__Set exercise__
Copy everything from the line that contains "Where should I click to: Expand" down to the end of the listing, swapping "Watchlist" for "Favorites" and changing nothing else.

__Input__
-- Begin --
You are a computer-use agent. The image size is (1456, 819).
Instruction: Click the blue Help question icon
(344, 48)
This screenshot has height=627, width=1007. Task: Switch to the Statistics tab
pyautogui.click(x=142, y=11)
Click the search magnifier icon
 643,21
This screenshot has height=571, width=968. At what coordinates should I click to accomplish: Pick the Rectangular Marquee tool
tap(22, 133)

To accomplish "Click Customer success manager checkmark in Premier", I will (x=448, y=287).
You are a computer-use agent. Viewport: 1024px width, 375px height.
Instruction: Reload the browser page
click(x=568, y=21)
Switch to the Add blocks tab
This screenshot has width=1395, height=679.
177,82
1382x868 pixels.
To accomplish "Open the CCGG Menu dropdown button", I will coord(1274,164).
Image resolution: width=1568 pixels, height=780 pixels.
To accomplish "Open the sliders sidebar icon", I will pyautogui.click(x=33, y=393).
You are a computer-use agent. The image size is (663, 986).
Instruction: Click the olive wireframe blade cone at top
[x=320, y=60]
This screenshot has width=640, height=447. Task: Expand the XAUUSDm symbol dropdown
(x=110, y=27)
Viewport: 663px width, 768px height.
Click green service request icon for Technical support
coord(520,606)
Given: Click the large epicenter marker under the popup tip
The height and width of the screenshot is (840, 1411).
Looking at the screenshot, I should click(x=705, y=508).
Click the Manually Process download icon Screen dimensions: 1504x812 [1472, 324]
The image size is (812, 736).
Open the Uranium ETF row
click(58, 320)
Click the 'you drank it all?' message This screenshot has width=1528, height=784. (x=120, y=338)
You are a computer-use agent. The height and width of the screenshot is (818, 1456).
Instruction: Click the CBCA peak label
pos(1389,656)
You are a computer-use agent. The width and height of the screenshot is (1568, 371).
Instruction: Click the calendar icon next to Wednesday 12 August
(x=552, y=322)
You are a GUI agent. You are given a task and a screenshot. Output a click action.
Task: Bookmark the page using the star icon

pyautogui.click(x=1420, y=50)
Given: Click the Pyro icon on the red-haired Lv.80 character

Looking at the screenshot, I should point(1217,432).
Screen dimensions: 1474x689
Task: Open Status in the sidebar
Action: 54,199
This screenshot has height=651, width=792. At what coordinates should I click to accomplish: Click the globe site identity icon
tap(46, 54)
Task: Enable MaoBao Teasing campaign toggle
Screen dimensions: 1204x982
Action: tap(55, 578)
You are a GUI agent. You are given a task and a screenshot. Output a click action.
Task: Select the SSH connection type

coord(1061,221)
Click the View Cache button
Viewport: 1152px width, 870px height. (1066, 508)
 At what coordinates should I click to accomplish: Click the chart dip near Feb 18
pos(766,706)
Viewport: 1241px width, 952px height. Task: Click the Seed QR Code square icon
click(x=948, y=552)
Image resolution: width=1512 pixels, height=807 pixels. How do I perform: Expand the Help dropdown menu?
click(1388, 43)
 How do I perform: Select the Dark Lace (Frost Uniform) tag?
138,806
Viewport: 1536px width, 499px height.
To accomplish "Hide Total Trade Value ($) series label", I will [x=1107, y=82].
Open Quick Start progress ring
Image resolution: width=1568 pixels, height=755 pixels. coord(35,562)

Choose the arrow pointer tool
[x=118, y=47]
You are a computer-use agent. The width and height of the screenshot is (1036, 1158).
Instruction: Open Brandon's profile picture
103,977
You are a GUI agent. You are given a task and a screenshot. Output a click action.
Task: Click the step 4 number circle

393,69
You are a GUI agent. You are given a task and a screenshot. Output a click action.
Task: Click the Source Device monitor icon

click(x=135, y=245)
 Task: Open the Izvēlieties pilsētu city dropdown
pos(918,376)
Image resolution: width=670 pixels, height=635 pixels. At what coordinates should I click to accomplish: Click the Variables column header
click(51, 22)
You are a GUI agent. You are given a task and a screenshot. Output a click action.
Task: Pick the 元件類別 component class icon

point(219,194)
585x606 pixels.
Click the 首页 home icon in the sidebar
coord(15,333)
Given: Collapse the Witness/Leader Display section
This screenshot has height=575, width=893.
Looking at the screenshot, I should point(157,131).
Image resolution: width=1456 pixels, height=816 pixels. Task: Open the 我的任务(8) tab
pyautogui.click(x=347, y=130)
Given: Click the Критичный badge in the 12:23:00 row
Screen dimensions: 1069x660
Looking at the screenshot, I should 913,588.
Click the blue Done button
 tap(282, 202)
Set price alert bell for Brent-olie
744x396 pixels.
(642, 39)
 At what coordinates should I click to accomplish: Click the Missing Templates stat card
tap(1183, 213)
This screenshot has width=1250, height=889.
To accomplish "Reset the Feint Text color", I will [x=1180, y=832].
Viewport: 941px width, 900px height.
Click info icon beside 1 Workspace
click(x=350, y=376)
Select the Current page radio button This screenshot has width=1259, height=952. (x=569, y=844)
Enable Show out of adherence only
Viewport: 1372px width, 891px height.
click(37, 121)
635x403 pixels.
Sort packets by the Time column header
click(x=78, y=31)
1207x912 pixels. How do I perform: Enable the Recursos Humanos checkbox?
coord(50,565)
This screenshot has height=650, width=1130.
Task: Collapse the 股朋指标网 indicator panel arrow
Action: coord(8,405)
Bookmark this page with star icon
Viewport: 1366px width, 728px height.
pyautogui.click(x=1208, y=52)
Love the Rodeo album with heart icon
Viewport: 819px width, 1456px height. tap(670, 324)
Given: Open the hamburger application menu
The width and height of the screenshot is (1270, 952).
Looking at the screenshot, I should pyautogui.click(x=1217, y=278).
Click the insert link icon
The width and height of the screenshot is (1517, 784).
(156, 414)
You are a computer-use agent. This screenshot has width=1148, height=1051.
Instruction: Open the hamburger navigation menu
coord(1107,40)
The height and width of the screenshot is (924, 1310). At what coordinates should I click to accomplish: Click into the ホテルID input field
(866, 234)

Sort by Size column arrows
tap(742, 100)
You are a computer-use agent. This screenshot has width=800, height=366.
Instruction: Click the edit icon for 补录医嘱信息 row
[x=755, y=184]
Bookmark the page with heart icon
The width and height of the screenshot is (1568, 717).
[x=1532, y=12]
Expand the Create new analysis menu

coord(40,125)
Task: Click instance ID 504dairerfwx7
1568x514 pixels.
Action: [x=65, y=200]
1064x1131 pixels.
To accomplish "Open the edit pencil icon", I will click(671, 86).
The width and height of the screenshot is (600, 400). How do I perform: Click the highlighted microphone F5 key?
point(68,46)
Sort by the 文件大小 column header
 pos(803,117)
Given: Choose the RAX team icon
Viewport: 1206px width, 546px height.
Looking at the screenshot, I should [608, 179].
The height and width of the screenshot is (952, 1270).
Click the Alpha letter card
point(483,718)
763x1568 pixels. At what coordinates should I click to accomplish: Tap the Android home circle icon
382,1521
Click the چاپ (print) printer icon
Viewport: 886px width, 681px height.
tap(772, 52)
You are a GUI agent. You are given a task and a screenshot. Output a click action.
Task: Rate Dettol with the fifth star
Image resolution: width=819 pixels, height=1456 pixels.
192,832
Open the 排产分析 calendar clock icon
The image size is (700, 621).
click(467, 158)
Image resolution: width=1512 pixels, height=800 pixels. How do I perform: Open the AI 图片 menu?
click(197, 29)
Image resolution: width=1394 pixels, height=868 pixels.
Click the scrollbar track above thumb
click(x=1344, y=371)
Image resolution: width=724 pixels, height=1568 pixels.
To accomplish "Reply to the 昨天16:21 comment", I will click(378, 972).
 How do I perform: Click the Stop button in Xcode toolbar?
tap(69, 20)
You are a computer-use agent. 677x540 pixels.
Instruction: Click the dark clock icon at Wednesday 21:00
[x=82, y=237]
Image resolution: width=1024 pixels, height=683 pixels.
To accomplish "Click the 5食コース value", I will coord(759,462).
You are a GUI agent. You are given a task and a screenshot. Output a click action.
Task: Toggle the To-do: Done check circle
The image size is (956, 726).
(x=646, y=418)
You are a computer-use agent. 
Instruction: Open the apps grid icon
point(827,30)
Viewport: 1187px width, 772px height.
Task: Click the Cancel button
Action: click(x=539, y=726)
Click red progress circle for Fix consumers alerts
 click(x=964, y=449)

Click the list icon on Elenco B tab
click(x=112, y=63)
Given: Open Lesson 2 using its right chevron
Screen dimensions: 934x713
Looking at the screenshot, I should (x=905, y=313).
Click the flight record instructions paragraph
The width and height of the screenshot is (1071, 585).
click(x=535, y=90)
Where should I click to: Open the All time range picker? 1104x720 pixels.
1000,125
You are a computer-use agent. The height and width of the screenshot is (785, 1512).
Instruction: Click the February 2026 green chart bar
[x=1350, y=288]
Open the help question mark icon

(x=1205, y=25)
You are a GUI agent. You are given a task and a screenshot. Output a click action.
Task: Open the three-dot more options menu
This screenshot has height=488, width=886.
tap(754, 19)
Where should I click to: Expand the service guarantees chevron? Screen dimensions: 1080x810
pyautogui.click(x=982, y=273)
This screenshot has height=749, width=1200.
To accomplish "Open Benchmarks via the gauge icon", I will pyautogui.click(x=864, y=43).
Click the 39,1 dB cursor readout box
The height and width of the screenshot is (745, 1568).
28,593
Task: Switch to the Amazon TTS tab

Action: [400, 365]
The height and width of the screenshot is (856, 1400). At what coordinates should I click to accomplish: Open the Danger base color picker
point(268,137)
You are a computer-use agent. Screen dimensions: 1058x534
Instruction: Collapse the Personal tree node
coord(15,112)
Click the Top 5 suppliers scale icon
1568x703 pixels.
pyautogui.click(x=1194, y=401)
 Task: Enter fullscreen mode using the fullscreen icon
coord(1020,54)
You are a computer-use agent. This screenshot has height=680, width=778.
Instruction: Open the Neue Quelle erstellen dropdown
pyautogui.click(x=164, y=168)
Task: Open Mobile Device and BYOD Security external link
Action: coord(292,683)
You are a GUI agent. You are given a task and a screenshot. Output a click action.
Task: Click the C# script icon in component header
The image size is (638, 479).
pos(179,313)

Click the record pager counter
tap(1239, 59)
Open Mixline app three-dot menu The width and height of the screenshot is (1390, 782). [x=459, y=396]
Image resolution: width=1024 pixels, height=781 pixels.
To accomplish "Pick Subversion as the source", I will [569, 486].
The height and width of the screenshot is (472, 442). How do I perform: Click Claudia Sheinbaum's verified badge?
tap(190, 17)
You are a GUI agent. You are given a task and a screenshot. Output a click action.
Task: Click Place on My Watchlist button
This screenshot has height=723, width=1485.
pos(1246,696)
-- End --
__Result for this exercise__
Where should I click to: Expand the service guarantees chevron? Screen dimensions: 1080x810
pyautogui.click(x=982, y=273)
This screenshot has height=749, width=1200.
To accomplish "Open Benchmarks via the gauge icon", I will pyautogui.click(x=864, y=43).
Click the 39,1 dB cursor readout box
The height and width of the screenshot is (745, 1568).
28,593
Task: Switch to the Amazon TTS tab

Action: [400, 365]
The height and width of the screenshot is (856, 1400). At what coordinates should I click to accomplish: Open the Danger base color picker
point(268,137)
You are a computer-use agent. Screen dimensions: 1058x534
Instruction: Collapse the Personal tree node
coord(15,112)
Click the Top 5 suppliers scale icon
1568x703 pixels.
pyautogui.click(x=1194, y=401)
 Task: Enter fullscreen mode using the fullscreen icon
coord(1020,54)
You are a computer-use agent. This screenshot has height=680, width=778.
Instruction: Open the Neue Quelle erstellen dropdown
pyautogui.click(x=164, y=168)
Task: Open Mobile Device and BYOD Security external link
Action: coord(292,683)
You are a GUI agent. You are given a task and a screenshot. Output a click action.
Task: Click the C# script icon in component header
The image size is (638, 479).
pos(179,313)

Click the record pager counter
tap(1239, 59)
Open Mixline app three-dot menu The width and height of the screenshot is (1390, 782). [x=459, y=396]
Image resolution: width=1024 pixels, height=781 pixels.
To accomplish "Pick Subversion as the source", I will [569, 486].
The height and width of the screenshot is (472, 442). How do I perform: Click Claudia Sheinbaum's verified badge?
tap(190, 17)
You are a GUI agent. You are given a task and a screenshot. Output a click action.
Task: Click Place on My Favorites button
This screenshot has height=723, width=1485.
pos(1246,696)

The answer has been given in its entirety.